#### Your instructions:
Reproduce all entries precisely, down to the last character.

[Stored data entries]
##############################
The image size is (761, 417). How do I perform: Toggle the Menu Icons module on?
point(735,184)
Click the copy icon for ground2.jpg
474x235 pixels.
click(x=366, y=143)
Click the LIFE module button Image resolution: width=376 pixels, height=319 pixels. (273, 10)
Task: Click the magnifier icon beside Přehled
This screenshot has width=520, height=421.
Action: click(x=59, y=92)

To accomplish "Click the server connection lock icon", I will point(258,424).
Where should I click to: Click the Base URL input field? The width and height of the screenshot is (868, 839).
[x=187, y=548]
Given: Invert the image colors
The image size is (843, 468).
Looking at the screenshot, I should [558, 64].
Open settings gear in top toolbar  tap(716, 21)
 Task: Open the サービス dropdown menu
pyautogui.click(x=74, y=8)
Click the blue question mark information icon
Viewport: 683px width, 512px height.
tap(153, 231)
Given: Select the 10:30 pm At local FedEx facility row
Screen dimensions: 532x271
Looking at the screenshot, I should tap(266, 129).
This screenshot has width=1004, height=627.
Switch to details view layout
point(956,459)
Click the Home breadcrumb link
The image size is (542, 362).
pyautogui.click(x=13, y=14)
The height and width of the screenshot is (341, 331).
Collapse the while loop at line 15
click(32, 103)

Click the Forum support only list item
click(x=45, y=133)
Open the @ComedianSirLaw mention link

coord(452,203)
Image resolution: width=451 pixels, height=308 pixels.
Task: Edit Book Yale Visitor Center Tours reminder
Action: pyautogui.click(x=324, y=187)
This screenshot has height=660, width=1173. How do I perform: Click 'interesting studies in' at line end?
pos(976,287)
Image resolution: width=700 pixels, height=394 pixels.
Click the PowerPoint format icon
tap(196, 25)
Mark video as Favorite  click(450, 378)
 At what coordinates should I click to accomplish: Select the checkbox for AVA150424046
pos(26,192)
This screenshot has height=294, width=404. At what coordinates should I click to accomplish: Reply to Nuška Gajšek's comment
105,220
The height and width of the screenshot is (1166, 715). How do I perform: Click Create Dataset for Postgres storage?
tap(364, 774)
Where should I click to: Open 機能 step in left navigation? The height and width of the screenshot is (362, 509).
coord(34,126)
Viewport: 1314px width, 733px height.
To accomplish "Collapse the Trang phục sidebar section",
##############################
#### Final answer:
The image size is (761, 417). How do I perform: Toggle the Menu Icons module on?
point(735,184)
Click the copy icon for ground2.jpg
474x235 pixels.
click(x=366, y=143)
Click the LIFE module button Image resolution: width=376 pixels, height=319 pixels. (273, 10)
Task: Click the magnifier icon beside Přehled
This screenshot has width=520, height=421.
Action: click(x=59, y=92)

To accomplish "Click the server connection lock icon", I will point(258,424).
Where should I click to: Click the Base URL input field? The width and height of the screenshot is (868, 839).
[x=187, y=548]
Given: Invert the image colors
The image size is (843, 468).
Looking at the screenshot, I should [558, 64].
Open settings gear in top toolbar  tap(716, 21)
 Task: Open the サービス dropdown menu
pyautogui.click(x=74, y=8)
Click the blue question mark information icon
Viewport: 683px width, 512px height.
tap(153, 231)
Given: Select the 10:30 pm At local FedEx facility row
Screen dimensions: 532x271
Looking at the screenshot, I should tap(266, 129).
This screenshot has width=1004, height=627.
Switch to details view layout
point(956,459)
Click the Home breadcrumb link
The image size is (542, 362).
pyautogui.click(x=13, y=14)
The height and width of the screenshot is (341, 331).
Collapse the while loop at line 15
click(32, 103)

Click the Forum support only list item
click(x=45, y=133)
Open the @ComedianSirLaw mention link

coord(452,203)
Image resolution: width=451 pixels, height=308 pixels.
Task: Edit Book Yale Visitor Center Tours reminder
Action: pyautogui.click(x=324, y=187)
This screenshot has height=660, width=1173. How do I perform: Click 'interesting studies in' at line end?
pos(976,287)
Image resolution: width=700 pixels, height=394 pixels.
Click the PowerPoint format icon
tap(196, 25)
Mark video as Favorite  click(450, 378)
 At what coordinates should I click to accomplish: Select the checkbox for AVA150424046
pos(26,192)
This screenshot has height=294, width=404. At what coordinates should I click to accomplish: Reply to Nuška Gajšek's comment
105,220
The height and width of the screenshot is (1166, 715). How do I perform: Click Create Dataset for Postgres storage?
tap(364, 774)
Where should I click to: Open 機能 step in left navigation? The height and width of the screenshot is (362, 509).
coord(34,126)
Viewport: 1314px width, 733px height.
To accomplish "Collapse the Trang phục sidebar section",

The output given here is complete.